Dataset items
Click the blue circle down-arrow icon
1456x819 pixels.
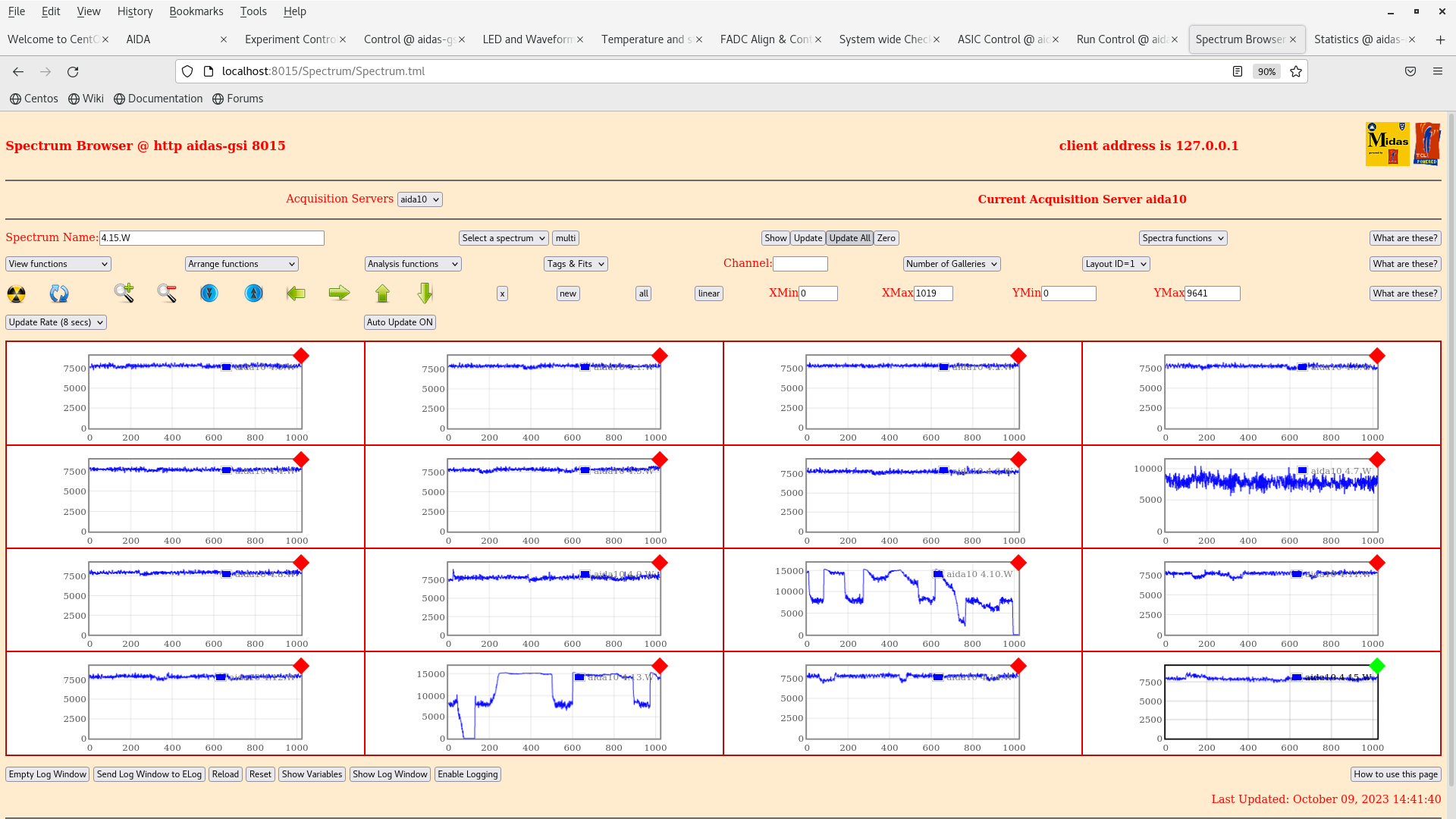[x=209, y=293]
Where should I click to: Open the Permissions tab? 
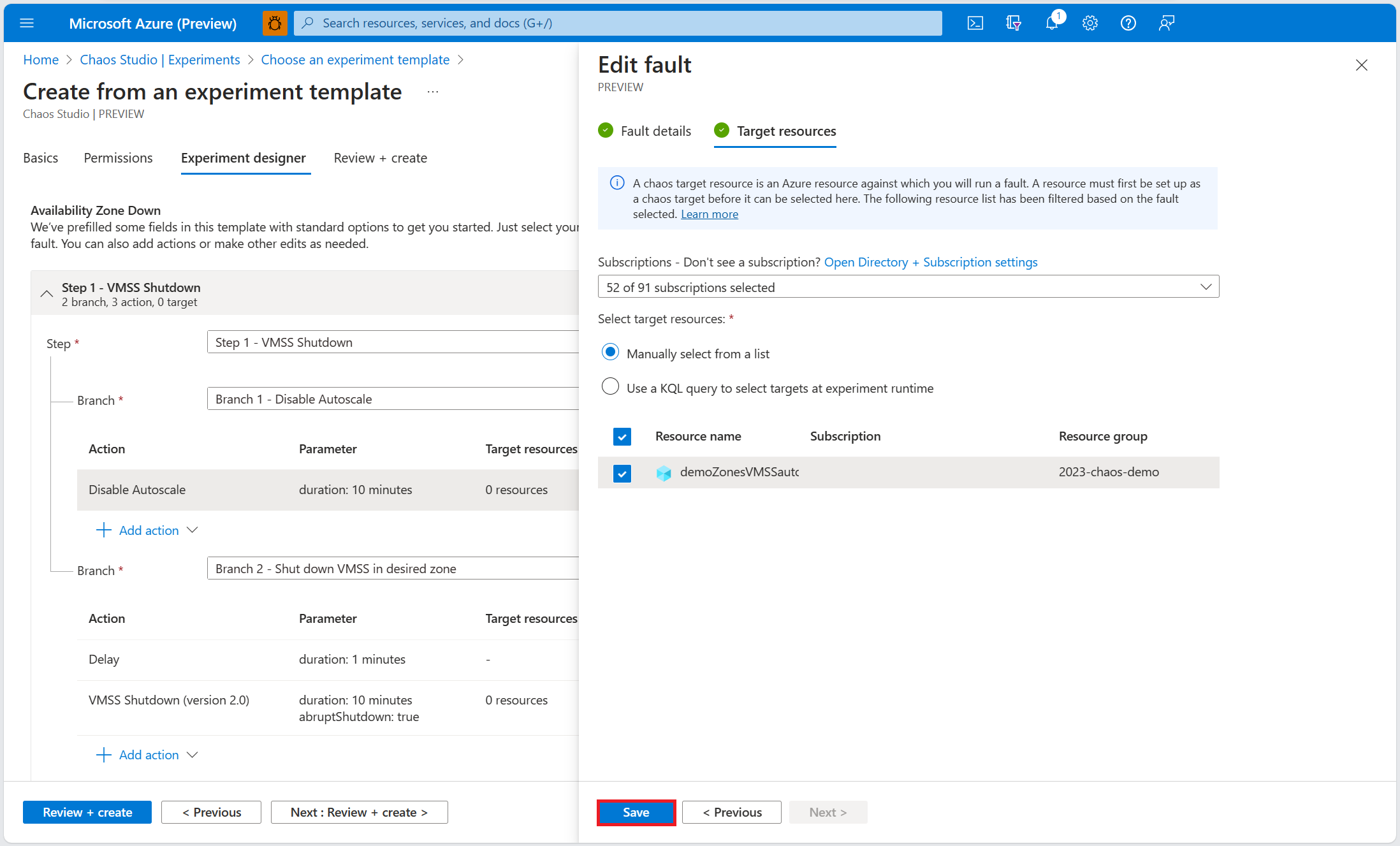tap(117, 157)
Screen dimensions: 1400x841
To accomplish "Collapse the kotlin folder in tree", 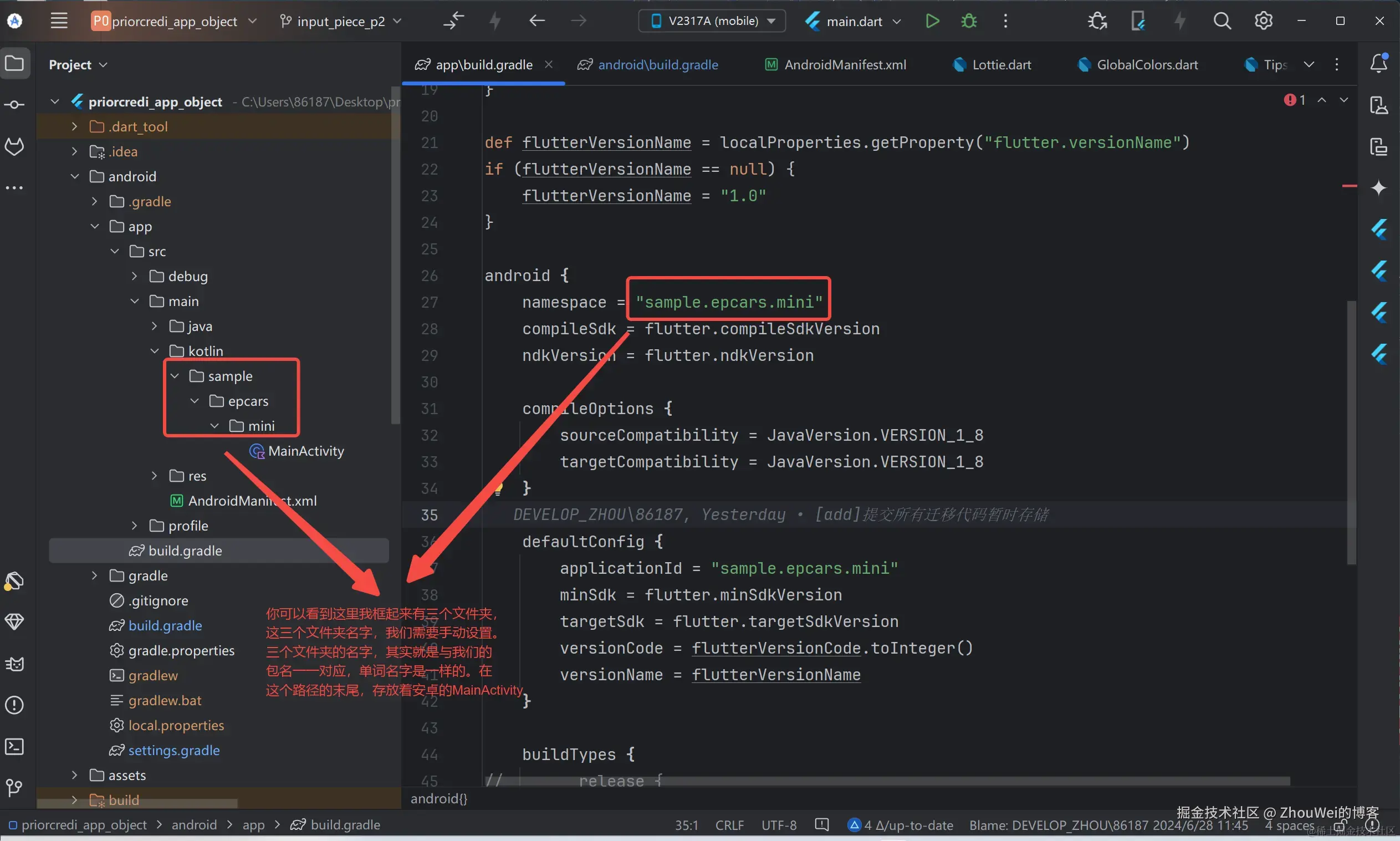I will click(x=155, y=351).
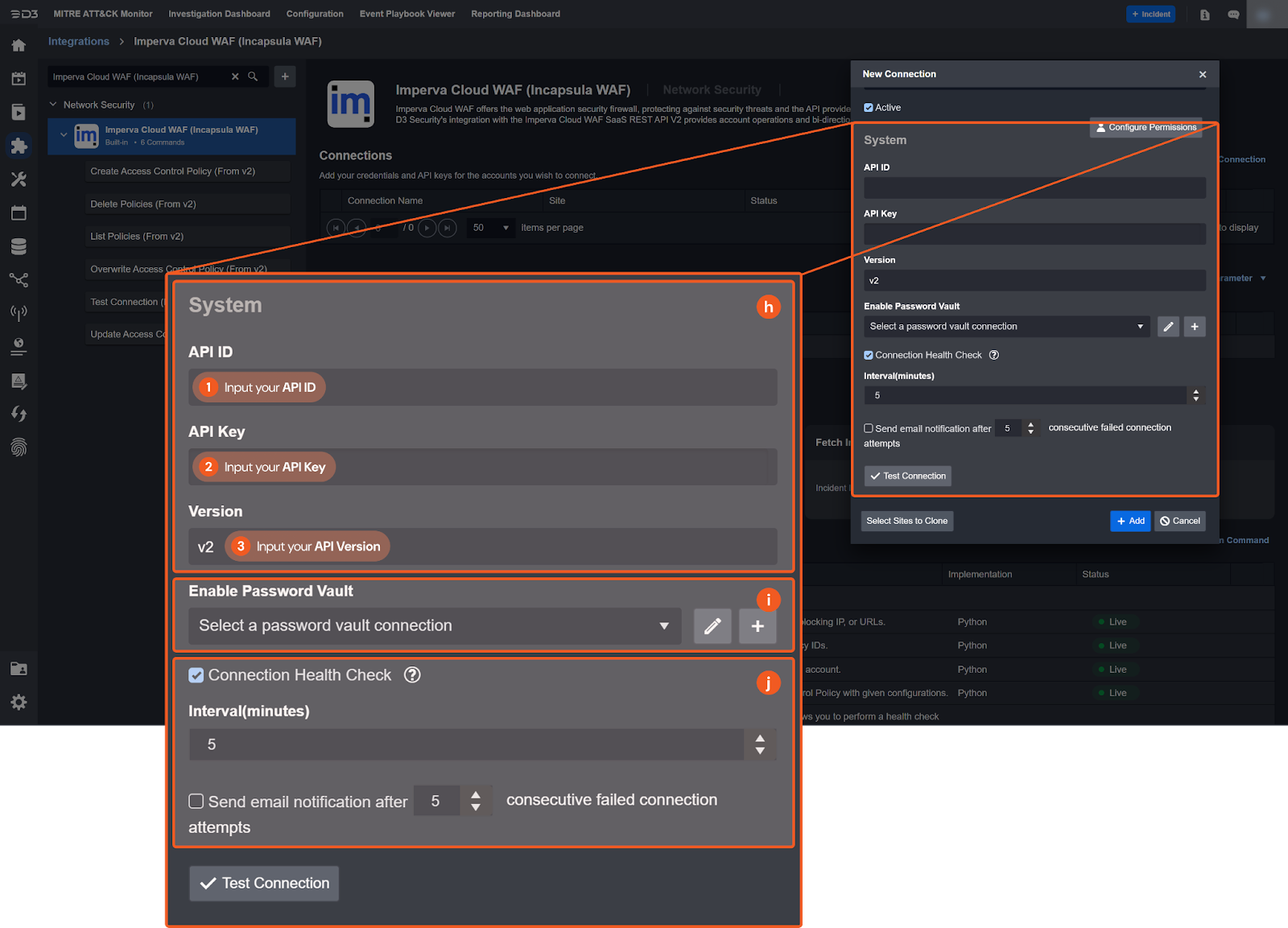Viewport: 1288px width, 928px height.
Task: Select the Integrations puzzle icon
Action: click(x=19, y=146)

§ Problem to solve: Transcribe exactly the lines that run from the first line of the records above through the line with "Screen dimensions: 1400x841", and include both of those lines; pictures stay out.

§ Answer to the problem:
Click the blue circle down-arrow icon
1456x819 pixels.
[x=209, y=293]
Where should I click to: Open the Permissions tab? 
tap(117, 157)
Screen dimensions: 1400x841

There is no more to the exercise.